Reproducibility in Bioinformatics

Dates

11-13 July 2022

 

Due to the COVID-19 outbreak, this course will be held online

 

Course overview

This course aims at increasing awareness and introduces strategies on how to improve reproducibility in bioinformatic analyses. Through a mixture of theoretical blocks and hands-on exercises the instructors will guide participants to develop skills to increase reproducibility of bioinformatic analyses and workflows using containers, versioning and virtual environments.

Target audience and assumed background

The target audience for this course are graduate students and researchers who work with large datasets. Basic working knowledge of the Linux command line (eg. navigation in the file system, creating files and folders, executing commands) is required and experience with working on remote systems (via ssh) is an advantage. Basic knowledge of a scripting language is also beneficial (eg. python or Perl).

Learning outcomes

●    Basic concepts and techniques for modern reproducible bioinformatics data analyses
●    Data organization, documentation and software versioning
●    Setting up and working in virtual software environments
●    Software containerization strategies and caveats - how to use and build containers
●    Knowledge of how to use common workflow management systems

Program

 

Monday– Classes from 2-8 PM Berlin time - Introduction and basic concepts

 

  • 1.    Theory: Creating awareness for reproducibility issues in bioinformatic analyses

  •                   a.    Examples from the Literature
                      b.    Initiatives to increase reproducibility

  • 2.    Exercise: Linux command line, refreshing skills and advanced concepts
                      a.    pipes for logging
                      b.    shell scripts

  • 3.    Theory: Version Control tools, Data organization and proper documentation
                     a.    linux and git (collaborative work in software development)
                     b.    A lab book for interactive Bioinformatics (eg. Jupyter lab)
                     c.    Organizing data properly - a suggestion

  • 4.    Exercise: Git, Markdown, YAML
                    a.    creating and working with git and Markdown documents

 

 

Tuesday Classes from 2-8 PM Berlin time - Software encapsulation

 

  • 1.    Theory: Different ways to encapsulate software and their limits
                   a.    Modifying environments in Linux (conda and module)
                   b.    Introducing containers
                   c.    Environment modification and Containers in HPC systems

  • 2.    Exercise: Docker/Singularity basics
                  a.    Running containers (eg. Jupyter lab)
                  b.    Persistence of containers
                  c.    Transferring files to containers

  • 3.    Theory: Creating own containers
                 a.    Adapting Linux command line skills to create own containers
                 b.    Communications between containers

  • 4.    Exercise: Docker/Singularity advanced topics
                 a.    Combining containers with conda

 

 

Wednesday– Classes from 2-8 PM Berlin time -Reproducible workflows

 

  • 1.    Theory: From scripts to pipelines with WMS
                a.    Reproducible workflows long existed in software development (early examples)
                b.    Variants of workflow management systems for bioinformatics (Snakemake, Nextflow, etc.)

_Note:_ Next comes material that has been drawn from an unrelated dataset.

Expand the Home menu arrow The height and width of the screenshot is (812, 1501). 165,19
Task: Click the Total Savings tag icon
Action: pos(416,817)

  •             c.    Connecting scripts to create analyses pipelines

  • 2.    Exercise: Snakemake, Nextflow, GNU Make
               a.    Creating a workflow in Snakemake and Nextflow

  • 3.    Theory: Workflows on different computers
               a.    Differences between solitary and HPC linux systems
               b.    Enable reproducibility between different computer environments

  • 4.    Exercise: Combining everything
              a.    Creating a self sustained pipeline transferable to other systems

 


Cost overview

Package 1

380 €


Should you have any further questions, please send an email to info@physalia-courses.org

Cancellation Policy:

 

> 30  days before the start date = 30% cancellation fee

< 30 days before the start date= No Refund.

 

Physalia-courses cannot be held responsible for any travel fees, accommodation or other expenses incurred to you as a result of the cancellation.